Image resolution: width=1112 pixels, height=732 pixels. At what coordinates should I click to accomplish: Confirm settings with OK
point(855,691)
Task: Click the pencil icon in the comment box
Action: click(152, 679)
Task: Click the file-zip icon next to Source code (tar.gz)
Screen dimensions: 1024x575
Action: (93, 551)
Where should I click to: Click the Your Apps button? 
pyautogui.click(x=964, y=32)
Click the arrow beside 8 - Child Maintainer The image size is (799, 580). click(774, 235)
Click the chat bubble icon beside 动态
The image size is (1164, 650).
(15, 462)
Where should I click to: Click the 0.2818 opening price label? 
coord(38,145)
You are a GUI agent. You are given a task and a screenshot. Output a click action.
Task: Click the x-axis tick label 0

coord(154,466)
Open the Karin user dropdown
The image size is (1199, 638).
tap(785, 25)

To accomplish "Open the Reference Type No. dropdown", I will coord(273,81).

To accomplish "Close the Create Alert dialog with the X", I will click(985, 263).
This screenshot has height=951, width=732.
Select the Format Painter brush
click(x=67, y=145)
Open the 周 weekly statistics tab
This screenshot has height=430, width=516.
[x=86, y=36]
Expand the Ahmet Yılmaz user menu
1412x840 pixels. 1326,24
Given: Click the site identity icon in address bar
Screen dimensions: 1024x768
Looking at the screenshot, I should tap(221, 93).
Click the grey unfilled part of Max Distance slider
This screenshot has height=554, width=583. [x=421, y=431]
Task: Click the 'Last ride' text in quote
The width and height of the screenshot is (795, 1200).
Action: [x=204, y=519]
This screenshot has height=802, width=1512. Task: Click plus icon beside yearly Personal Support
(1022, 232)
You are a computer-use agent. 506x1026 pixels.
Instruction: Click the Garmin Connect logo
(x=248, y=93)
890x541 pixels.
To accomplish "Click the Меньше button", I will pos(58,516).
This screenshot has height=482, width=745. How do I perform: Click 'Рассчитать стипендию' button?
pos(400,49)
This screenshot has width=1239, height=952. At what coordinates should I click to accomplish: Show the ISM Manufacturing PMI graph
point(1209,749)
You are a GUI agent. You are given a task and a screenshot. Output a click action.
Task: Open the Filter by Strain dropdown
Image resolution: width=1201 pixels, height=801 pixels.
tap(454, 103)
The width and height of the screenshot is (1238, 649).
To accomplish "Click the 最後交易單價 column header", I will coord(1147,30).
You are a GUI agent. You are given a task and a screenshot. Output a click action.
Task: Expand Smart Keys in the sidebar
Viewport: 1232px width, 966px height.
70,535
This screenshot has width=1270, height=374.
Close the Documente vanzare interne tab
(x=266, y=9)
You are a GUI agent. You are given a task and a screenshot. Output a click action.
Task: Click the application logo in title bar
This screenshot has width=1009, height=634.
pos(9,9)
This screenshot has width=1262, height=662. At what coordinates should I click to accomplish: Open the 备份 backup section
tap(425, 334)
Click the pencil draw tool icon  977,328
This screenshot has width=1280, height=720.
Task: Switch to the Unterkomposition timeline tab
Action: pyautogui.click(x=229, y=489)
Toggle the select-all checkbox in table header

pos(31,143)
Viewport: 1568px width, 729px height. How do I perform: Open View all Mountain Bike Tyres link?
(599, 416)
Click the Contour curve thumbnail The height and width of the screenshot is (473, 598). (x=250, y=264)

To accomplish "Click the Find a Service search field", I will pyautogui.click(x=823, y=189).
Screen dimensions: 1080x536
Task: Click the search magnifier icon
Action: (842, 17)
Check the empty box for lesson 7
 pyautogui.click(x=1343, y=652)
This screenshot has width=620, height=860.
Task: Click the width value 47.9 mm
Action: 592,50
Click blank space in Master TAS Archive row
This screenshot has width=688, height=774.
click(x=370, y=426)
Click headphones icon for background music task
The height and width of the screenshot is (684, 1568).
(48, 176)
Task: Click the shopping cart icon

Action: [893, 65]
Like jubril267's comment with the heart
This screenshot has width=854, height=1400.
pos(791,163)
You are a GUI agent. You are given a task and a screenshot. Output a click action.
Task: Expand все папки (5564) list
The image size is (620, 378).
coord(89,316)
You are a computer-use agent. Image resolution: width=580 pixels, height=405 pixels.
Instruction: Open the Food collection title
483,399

===

• _Task prompt_
Everything in the listing should be set down again exactly.

• _Problem solution_
Image resolution: width=1112 pixels, height=732 pixels. At what coordinates should I click to accomplish: Confirm settings with OK
point(855,691)
Task: Click the pencil icon in the comment box
Action: click(152, 679)
Task: Click the file-zip icon next to Source code (tar.gz)
Screen dimensions: 1024x575
Action: (93, 551)
Where should I click to: Click the Your Apps button? 
pyautogui.click(x=964, y=32)
Click the arrow beside 8 - Child Maintainer The image size is (799, 580). click(774, 235)
Click the chat bubble icon beside 动态
The image size is (1164, 650).
(15, 462)
Where should I click to: Click the 0.2818 opening price label? 
coord(38,145)
You are a GUI agent. You are given a task and a screenshot. Output a click action.
Task: Click the x-axis tick label 0

coord(154,466)
Open the Karin user dropdown
The image size is (1199, 638).
tap(785, 25)

To accomplish "Open the Reference Type No. dropdown", I will coord(273,81).

To accomplish "Close the Create Alert dialog with the X", I will click(985, 263).
This screenshot has height=951, width=732.
Select the Format Painter brush
click(x=67, y=145)
Open the 周 weekly statistics tab
This screenshot has height=430, width=516.
[x=86, y=36]
Expand the Ahmet Yılmaz user menu
1412x840 pixels. 1326,24
Given: Click the site identity icon in address bar
Screen dimensions: 1024x768
Looking at the screenshot, I should tap(221, 93).
Click the grey unfilled part of Max Distance slider
This screenshot has height=554, width=583. [x=421, y=431]
Task: Click the 'Last ride' text in quote
The width and height of the screenshot is (795, 1200).
Action: [x=204, y=519]
This screenshot has height=802, width=1512. Task: Click plus icon beside yearly Personal Support
(1022, 232)
You are a computer-use agent. 506x1026 pixels.
Instruction: Click the Garmin Connect logo
(x=248, y=93)
890x541 pixels.
To accomplish "Click the Меньше button", I will pos(58,516).
This screenshot has height=482, width=745. How do I perform: Click 'Рассчитать стипендию' button?
pos(400,49)
This screenshot has width=1239, height=952. At what coordinates should I click to accomplish: Show the ISM Manufacturing PMI graph
point(1209,749)
You are a GUI agent. You are given a task and a screenshot. Output a click action.
Task: Open the Filter by Strain dropdown
Image resolution: width=1201 pixels, height=801 pixels.
tap(454, 103)
The width and height of the screenshot is (1238, 649).
To accomplish "Click the 最後交易單價 column header", I will coord(1147,30).
You are a GUI agent. You are given a task and a screenshot. Output a click action.
Task: Expand Smart Keys in the sidebar
Viewport: 1232px width, 966px height.
70,535
This screenshot has width=1270, height=374.
Close the Documente vanzare interne tab
(x=266, y=9)
You are a GUI agent. You are given a task and a screenshot. Output a click action.
Task: Click the application logo in title bar
This screenshot has width=1009, height=634.
pos(9,9)
This screenshot has width=1262, height=662. At what coordinates should I click to accomplish: Open the 备份 backup section
tap(425, 334)
Click the pencil draw tool icon  977,328
This screenshot has width=1280, height=720.
Task: Switch to the Unterkomposition timeline tab
Action: pyautogui.click(x=229, y=489)
Toggle the select-all checkbox in table header

pos(31,143)
Viewport: 1568px width, 729px height. How do I perform: Open View all Mountain Bike Tyres link?
(599, 416)
Click the Contour curve thumbnail The height and width of the screenshot is (473, 598). (x=250, y=264)

To accomplish "Click the Find a Service search field", I will pyautogui.click(x=823, y=189).
Screen dimensions: 1080x536
Task: Click the search magnifier icon
Action: (842, 17)
Check the empty box for lesson 7
 pyautogui.click(x=1343, y=652)
This screenshot has width=620, height=860.
Task: Click the width value 47.9 mm
Action: 592,50
Click blank space in Master TAS Archive row
This screenshot has width=688, height=774.
click(x=370, y=426)
Click headphones icon for background music task
The height and width of the screenshot is (684, 1568).
(48, 176)
Task: Click the shopping cart icon

Action: [893, 65]
Like jubril267's comment with the heart
This screenshot has width=854, height=1400.
pos(791,163)
You are a GUI agent. You are given a task and a screenshot. Output a click action.
Task: Expand все папки (5564) list
The image size is (620, 378).
coord(89,316)
You are a computer-use agent. Image resolution: width=580 pixels, height=405 pixels.
Instruction: Open the Food collection title
483,399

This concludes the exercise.